● HOW TO COMPLETE THIS TASK:
Your reply should be an exact copy of the lines from the one that holds "768x550 pixels. How" to the end of the data below.

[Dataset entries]
+++++

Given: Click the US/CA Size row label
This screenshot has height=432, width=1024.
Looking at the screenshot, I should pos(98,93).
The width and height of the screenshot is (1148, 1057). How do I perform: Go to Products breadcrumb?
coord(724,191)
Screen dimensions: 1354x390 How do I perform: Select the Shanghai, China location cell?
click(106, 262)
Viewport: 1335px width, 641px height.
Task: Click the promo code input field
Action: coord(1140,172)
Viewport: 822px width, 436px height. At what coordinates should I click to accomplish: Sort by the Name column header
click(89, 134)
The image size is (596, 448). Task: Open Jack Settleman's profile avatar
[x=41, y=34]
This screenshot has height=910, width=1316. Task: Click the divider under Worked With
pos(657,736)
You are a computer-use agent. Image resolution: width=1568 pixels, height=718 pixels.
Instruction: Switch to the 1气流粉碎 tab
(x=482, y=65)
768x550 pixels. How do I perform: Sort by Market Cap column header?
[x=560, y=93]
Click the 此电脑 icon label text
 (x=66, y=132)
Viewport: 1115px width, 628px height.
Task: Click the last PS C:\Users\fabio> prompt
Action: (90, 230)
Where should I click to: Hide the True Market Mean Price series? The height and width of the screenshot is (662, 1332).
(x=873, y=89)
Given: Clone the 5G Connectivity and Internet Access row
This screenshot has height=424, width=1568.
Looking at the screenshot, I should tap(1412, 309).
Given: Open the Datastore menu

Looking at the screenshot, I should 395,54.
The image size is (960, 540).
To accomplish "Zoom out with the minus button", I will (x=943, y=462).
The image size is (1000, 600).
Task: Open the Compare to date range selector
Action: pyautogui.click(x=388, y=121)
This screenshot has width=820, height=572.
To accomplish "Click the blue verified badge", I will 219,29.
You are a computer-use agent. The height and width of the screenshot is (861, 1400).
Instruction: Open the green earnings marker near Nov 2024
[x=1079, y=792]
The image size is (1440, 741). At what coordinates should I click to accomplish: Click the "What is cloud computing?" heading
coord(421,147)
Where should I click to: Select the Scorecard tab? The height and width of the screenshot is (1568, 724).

+++++

● RESULT OF THIS EXERCISE:
768x550 pixels. How do I perform: Sort by Market Cap column header?
[x=560, y=93]
Click the 此电脑 icon label text
 (x=66, y=132)
Viewport: 1115px width, 628px height.
Task: Click the last PS C:\Users\fabio> prompt
Action: (90, 230)
Where should I click to: Hide the True Market Mean Price series? The height and width of the screenshot is (662, 1332).
(x=873, y=89)
Given: Clone the 5G Connectivity and Internet Access row
This screenshot has height=424, width=1568.
Looking at the screenshot, I should tap(1412, 309).
Given: Open the Datastore menu

Looking at the screenshot, I should 395,54.
The image size is (960, 540).
To accomplish "Zoom out with the minus button", I will (x=943, y=462).
The image size is (1000, 600).
Task: Open the Compare to date range selector
Action: pyautogui.click(x=388, y=121)
This screenshot has width=820, height=572.
To accomplish "Click the blue verified badge", I will 219,29.
You are a computer-use agent. The height and width of the screenshot is (861, 1400).
Instruction: Open the green earnings marker near Nov 2024
[x=1079, y=792]
The image size is (1440, 741). At what coordinates should I click to accomplish: Click the "What is cloud computing?" heading
coord(421,147)
Where should I click to: Select the Scorecard tab? The height and width of the screenshot is (1568, 724).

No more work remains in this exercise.